After decades of watching street art flourish in Los Angeles while cities throughout Orange County cracked down on what they labeled as vandalism, local graffiti artist Xplode decided he needed to create a space for his community. So in 2015, he premiered the Orange Crush’d exhibition. “It started out as a show to celebrate graffiti art in Orange County,” he explains. “We had 60 artists from three different decades, spanning from the late ’80s all the way to the present.”
Hosted at GCS, a clothing store and art gallery in downtown Santa Ana, the first showing garnered the attention of not only fellow artists and fans, but also sponsors such as Burger Records and Learn to Forget. The latter, a clothing company owned by Adolescents/Death By Stereo drummer Mike Cambra and Night Verses bassist/DIY designer Reilly Herrera, proved to be pivotal.
“For the second and third shows, they supplied canvases for our featured artists,” recalls Xplode. “They saw the vision and partnered up with me.” With such support, the show was able to grow steadily each year.
This year’s show marks the biggest change for Orange Crush’d, as it’s not only moving to a new venue, but it’s also incorporating some of OC’s biggest punk bands. “Graffiti is always tied to hip-hop, but a lot of it is rooted in punk,” Xplode explains. “Even in the early punk photos of bands at different clubs, there was always graffiti in the background.” The connection became more apparent in the ’80s, when hardcore bands such as Black Flag and Dead Kennedys started utilizing logos that were instantly recognizable and easy to reproduce. In fact, one of Xplode’s earliest memories of graffiti was seeing the Adolescents’ name spray-painted on a wall. And now, things are finally coming full-circle, as the band will play Orange Crush’d 4 this weekend.

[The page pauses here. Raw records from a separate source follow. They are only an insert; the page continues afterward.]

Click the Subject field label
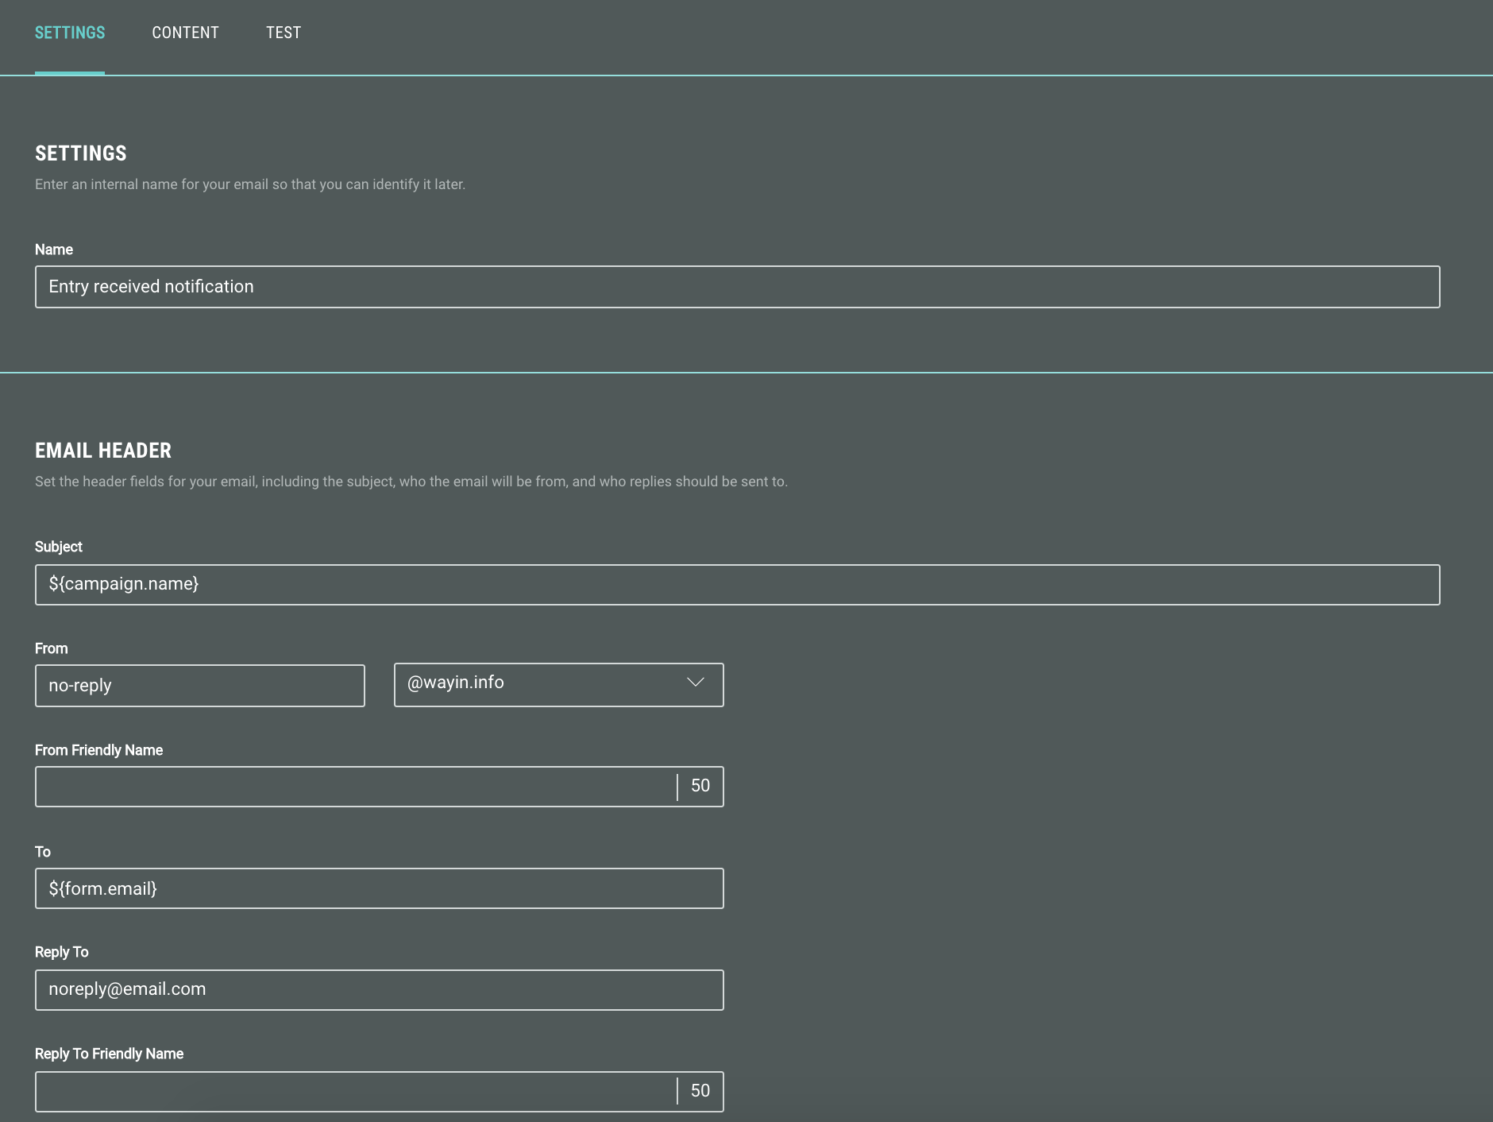 click(x=58, y=547)
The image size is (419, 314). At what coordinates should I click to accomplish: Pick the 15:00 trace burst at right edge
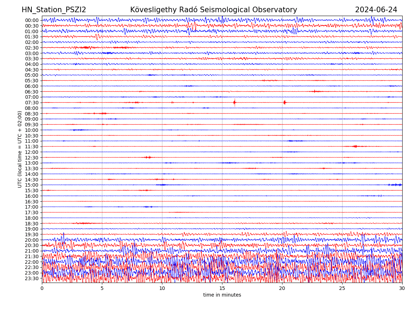pos(395,185)
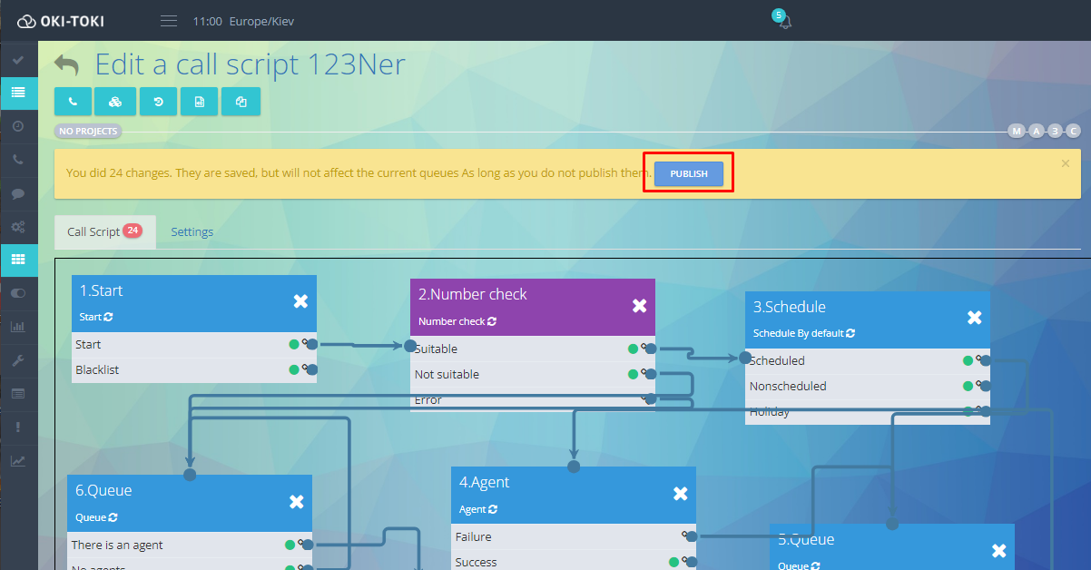Click the copy icon toolbar button
1091x570 pixels.
coord(241,102)
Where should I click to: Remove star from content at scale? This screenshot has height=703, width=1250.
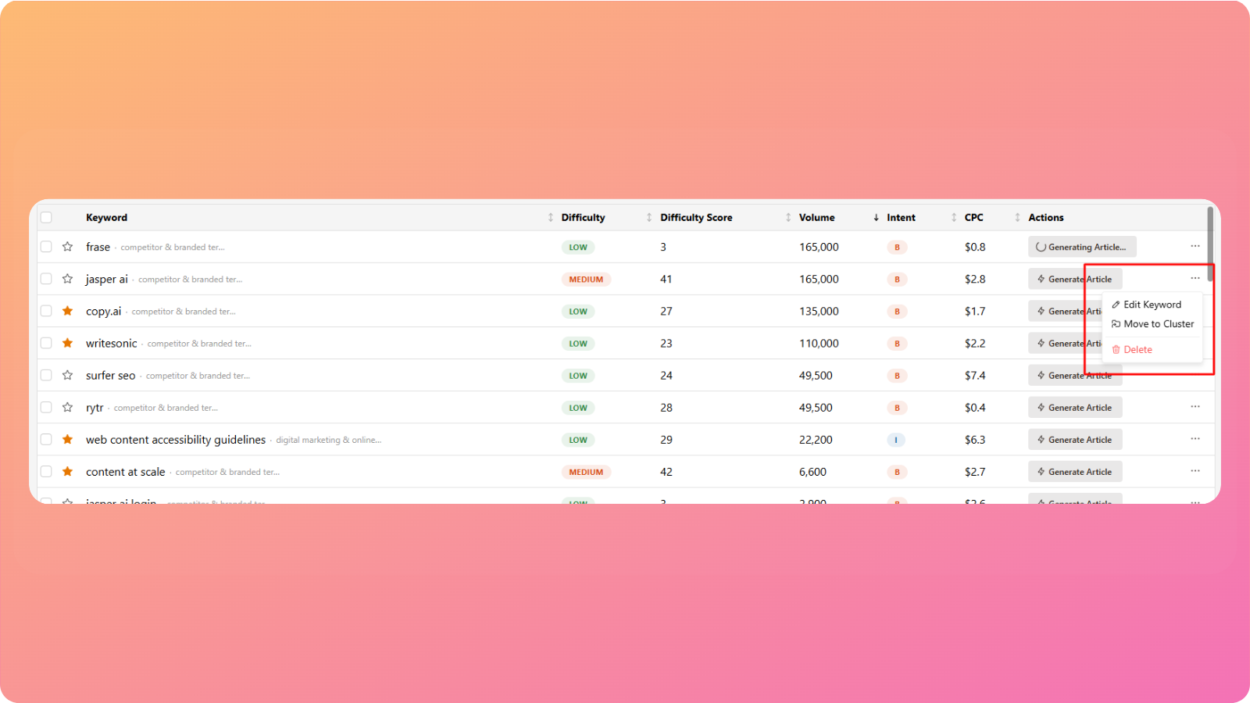coord(68,472)
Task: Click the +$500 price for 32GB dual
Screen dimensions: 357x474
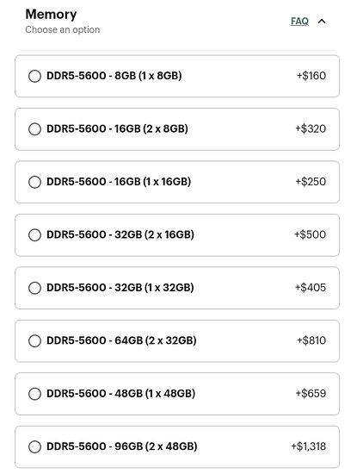Action: pos(310,234)
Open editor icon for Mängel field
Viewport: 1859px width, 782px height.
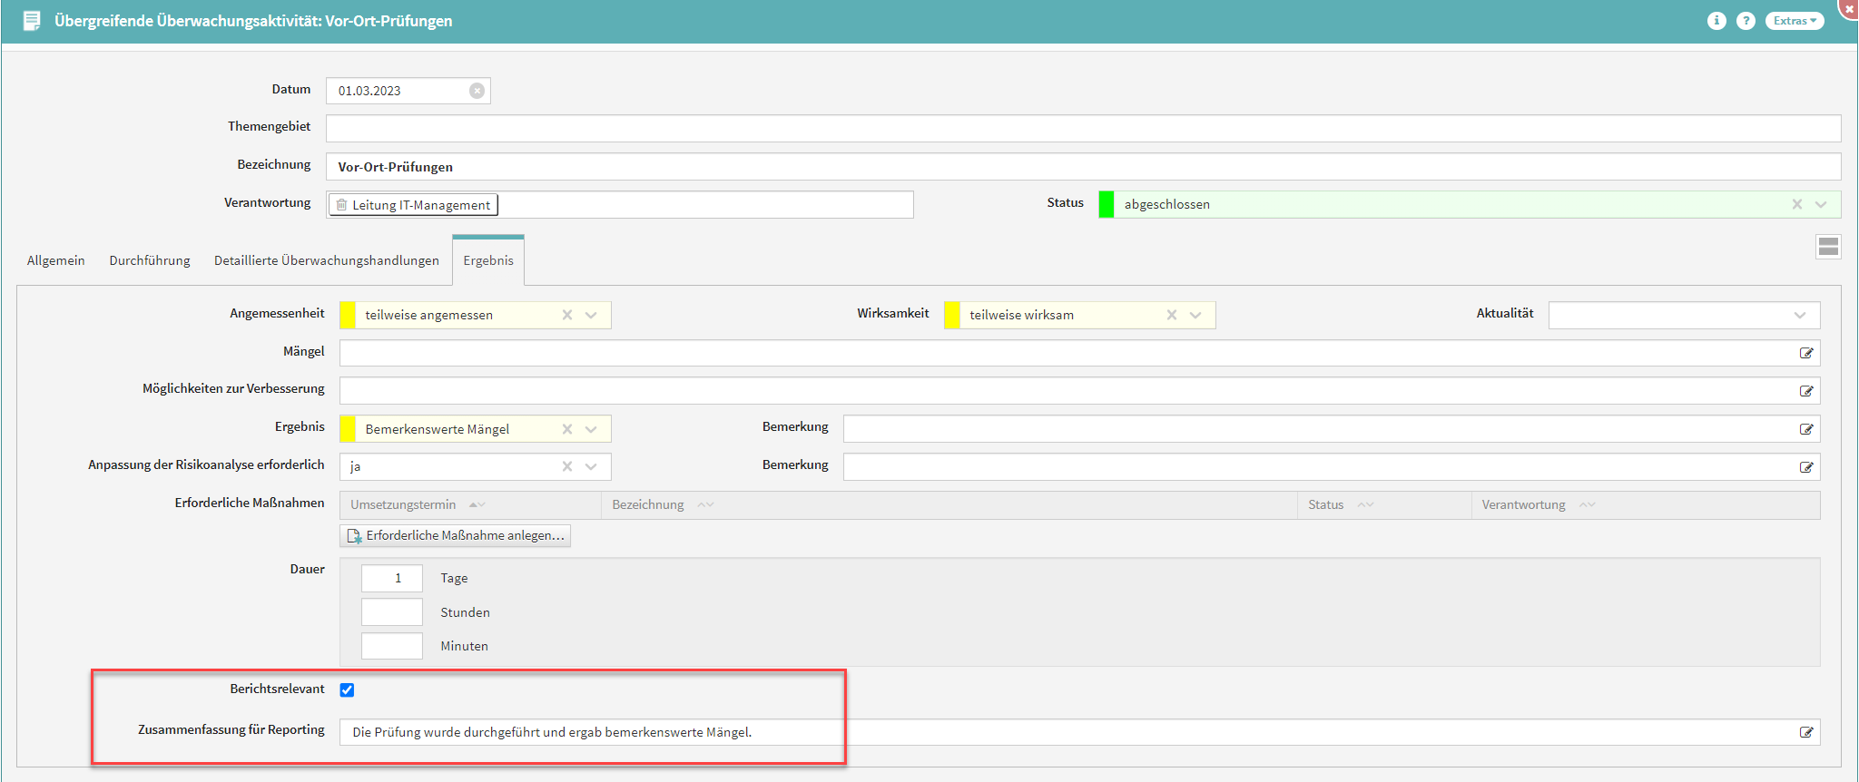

Also among Xplode’s influences in the ’80s was Placentia punk band Doggy Style. The cover art for their album Side By Side, which featured the band’s name scrawled in graffiti letters, was the inspiration for a stage banner that Xplode painted for the upcoming show.
Punk bands throughout the ’90s continued to borrow heavily from graffiti culture for their own logos. Two of the most obvious Californian examples, Capitalist Casualties and Dystopia, used similarly styled letters to spell their names. However, Xplode argues, the commonalities between graffiti and punk rock run deeper than aesthetics. “They’re both about rebellion,” he says. “With graffiti, it’s unintentionally political, but at the same time, you’re creating a voice based on individuality.”
He adds that Orange County has been a hotbed for both countercultures for more than three decades. “The landscape and architecture hasn’t changed that much. I think the neighborhoods still breed that kind of angst.”
Unlike local punk rock, Xplode says, OC graffiti doesn’t seem to have a very clear sense of lineage, which he attributes to law enforcement being notoriously strict toward illegal graffiti. “No one can deny the impact that graffiti has on our culture,” he says. “But here, there’s no way to express that without doing it illegally. What’s crazy is that a lot of OC writers don’t know the history of OC graffiti. They don’t really know who came before them or what got painted because everything gets painted over so rapidly. So there’s really no sense of history. Whereas in LA, people have an understanding; because they’re able to see some murals, they’re familiar with the artists.”
Xplode’s goal is to create safe spaces for his fellow graffiti artists to hone their craft. By featuring a diverse, multigenerational roster of artists—including Keb5, Xces, Guilt, JoshR and Hiroe—he hopes Orange Crush’d will foster a sense of community.
And for this year’s show Garden Grove’s Garden Amp has offered up some of its wallspace for the artists to paint murals that will be displayed for an extended time. “Maybe it will also start the discussion of trying to create some legal walls in Orange County,” Xplode says.
Thanks to Cambra and Herrera, Orange Crush’d will feature on two stages a diverse, kickass lineup of OC punk bands, including the Adolescents, Apocalypse, Final Conflict, the Side Eyes, Melted, the Stitches and ACxDC.
For Xplode, this eclectic mix of punk rock and graffiti is central to the event’s success on a cultural level. “That’s why I’m trying to do this; [it] is to mix the two crowds together and actually get people exposed to that artwork.” He then adds with a laugh, “I’m assuming that more than half the crowd won’t even know anything about graffiti.”